Smiling warmly, Shin’ichi said to him: “Riki-san, everything comes down to chanting Nam-myoho-renge-kyo. This is the time for you to overcome your karma through faith and wholeheartedly resolve to dedicate your life to kosen-rufu. That will provide the momentum for changing your karma.”

When we make kosen-rufu our mission and strive for it with all our being, the great life force of a Bodhisattva of the Earth begins to pulse within us, enabling us to break the chains of karma. …

With tears streaming down his face, Mr. Hirata said: “I’m fine now. I’m sorry for causing you any worry. I’ll do my best. I’ll do my very best, I promise.”

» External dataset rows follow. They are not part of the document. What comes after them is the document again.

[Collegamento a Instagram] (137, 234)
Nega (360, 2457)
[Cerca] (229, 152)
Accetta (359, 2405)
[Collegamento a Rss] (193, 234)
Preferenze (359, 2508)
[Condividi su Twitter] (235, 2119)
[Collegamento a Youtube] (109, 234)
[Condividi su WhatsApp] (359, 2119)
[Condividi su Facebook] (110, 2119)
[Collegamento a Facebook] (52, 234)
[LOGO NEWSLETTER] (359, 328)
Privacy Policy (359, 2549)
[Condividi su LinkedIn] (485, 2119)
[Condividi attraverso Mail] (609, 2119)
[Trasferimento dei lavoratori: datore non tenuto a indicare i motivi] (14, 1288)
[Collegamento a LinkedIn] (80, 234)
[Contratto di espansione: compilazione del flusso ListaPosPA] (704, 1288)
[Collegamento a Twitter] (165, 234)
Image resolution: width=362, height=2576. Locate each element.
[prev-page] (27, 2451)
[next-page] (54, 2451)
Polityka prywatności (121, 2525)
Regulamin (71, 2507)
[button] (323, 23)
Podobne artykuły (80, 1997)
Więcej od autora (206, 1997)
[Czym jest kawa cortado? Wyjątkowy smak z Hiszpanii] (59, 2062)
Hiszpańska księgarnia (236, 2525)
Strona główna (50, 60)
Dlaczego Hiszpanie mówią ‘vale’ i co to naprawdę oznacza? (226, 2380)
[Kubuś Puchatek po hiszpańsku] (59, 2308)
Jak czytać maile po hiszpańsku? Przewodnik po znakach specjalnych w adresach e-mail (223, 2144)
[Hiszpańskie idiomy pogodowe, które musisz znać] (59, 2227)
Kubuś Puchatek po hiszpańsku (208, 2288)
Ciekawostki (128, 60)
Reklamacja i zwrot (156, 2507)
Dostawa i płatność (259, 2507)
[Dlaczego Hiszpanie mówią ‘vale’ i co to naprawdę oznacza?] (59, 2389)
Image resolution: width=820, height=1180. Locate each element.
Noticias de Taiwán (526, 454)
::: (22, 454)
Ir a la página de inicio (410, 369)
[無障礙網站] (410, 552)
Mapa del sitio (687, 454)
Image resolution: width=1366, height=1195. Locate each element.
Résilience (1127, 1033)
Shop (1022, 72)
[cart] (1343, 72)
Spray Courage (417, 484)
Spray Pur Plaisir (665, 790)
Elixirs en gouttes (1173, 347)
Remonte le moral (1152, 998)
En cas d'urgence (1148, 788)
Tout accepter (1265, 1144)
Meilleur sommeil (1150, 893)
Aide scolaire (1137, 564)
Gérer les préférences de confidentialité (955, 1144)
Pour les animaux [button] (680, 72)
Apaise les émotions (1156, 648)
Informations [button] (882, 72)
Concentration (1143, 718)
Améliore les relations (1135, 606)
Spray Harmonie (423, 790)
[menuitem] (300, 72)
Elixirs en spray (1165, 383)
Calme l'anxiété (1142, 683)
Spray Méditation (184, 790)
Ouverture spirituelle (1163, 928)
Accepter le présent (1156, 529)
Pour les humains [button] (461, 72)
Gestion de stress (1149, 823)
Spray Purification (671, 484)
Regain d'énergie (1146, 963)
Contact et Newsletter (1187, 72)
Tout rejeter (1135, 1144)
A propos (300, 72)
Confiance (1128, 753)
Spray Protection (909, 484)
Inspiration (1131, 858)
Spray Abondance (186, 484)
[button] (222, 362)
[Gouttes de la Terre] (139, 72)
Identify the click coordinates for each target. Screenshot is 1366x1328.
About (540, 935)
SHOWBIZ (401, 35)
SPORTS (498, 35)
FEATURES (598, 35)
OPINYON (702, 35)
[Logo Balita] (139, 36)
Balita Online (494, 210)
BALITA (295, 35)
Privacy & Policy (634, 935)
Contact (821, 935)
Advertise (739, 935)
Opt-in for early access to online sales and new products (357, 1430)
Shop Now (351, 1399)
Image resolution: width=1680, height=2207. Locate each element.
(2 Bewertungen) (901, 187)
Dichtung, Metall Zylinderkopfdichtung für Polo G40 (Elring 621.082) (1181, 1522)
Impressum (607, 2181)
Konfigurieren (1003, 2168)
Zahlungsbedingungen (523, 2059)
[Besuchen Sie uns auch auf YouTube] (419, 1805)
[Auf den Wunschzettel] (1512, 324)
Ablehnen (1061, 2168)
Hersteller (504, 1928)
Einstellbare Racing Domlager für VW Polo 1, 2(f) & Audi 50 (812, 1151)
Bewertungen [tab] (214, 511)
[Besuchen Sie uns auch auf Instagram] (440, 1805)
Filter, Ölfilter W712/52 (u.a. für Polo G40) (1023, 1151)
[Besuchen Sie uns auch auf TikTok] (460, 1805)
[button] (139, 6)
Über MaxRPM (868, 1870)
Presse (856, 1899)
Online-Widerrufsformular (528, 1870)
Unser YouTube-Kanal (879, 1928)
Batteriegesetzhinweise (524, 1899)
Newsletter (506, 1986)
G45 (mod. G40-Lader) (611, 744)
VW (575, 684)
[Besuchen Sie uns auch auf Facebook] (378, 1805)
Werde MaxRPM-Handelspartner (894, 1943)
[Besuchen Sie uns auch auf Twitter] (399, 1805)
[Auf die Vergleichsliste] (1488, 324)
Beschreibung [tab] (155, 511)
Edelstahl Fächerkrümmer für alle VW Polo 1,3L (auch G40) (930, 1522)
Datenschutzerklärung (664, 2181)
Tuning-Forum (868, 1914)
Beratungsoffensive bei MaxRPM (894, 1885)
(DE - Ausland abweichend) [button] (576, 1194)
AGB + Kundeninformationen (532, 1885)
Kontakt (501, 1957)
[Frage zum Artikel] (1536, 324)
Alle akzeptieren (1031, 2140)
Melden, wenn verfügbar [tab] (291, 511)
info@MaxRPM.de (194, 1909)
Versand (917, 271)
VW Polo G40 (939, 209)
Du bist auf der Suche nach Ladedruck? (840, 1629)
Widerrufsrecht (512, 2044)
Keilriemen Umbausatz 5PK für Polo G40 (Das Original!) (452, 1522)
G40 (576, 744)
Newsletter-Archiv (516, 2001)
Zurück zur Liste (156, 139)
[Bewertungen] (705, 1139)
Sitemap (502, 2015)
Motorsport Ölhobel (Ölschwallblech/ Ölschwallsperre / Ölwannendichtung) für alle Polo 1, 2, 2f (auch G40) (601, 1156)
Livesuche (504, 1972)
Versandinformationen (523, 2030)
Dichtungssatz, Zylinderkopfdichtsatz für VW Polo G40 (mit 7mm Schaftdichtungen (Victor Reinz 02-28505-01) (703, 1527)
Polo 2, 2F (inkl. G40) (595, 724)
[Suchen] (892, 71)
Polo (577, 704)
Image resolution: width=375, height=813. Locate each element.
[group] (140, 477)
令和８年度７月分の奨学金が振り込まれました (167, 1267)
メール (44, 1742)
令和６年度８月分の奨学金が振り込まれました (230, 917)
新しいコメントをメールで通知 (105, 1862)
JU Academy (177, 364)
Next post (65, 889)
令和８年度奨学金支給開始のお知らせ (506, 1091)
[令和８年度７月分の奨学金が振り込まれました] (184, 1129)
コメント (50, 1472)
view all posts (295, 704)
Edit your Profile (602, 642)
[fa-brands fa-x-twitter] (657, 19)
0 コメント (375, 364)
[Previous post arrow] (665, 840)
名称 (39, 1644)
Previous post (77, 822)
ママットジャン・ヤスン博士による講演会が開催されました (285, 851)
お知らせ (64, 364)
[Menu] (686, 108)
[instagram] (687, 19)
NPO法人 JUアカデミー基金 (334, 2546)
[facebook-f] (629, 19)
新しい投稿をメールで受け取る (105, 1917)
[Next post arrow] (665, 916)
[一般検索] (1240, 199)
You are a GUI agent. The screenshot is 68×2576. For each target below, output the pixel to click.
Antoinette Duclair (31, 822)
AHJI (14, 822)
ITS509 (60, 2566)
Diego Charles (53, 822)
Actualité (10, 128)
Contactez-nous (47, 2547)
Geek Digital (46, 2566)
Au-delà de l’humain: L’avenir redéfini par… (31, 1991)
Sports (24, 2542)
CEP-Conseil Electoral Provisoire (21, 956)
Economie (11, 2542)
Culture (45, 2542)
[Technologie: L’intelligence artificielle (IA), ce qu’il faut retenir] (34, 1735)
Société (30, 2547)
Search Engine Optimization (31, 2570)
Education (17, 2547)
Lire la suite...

Dressed in muumuus and aloha shirts, the other Hawaii members stood watching as Shin’ichi encouraged Mr. Hirata, their eyes also filled with tears. They were all deeply moved to witness Shin’ichi’s concern for one of them, realizing that this was the realm of mentor and disciple in the Soka Gakkai. Through Shin’ichi’s behavior they learned the essence of this profound relationship in Buddhism. (NHR-19, 228–30)

Key Passage

Kosen-rufu is another name for realizing lasting peace. Efforts to rebuild the Soka Gakkai in the aftermath of World War II stemmed from Josei Toda’s resolute determination to eradicate war. As such, praying and striving for peace is the essential spirit of the Soka Gakkai. (NHR-19, 231)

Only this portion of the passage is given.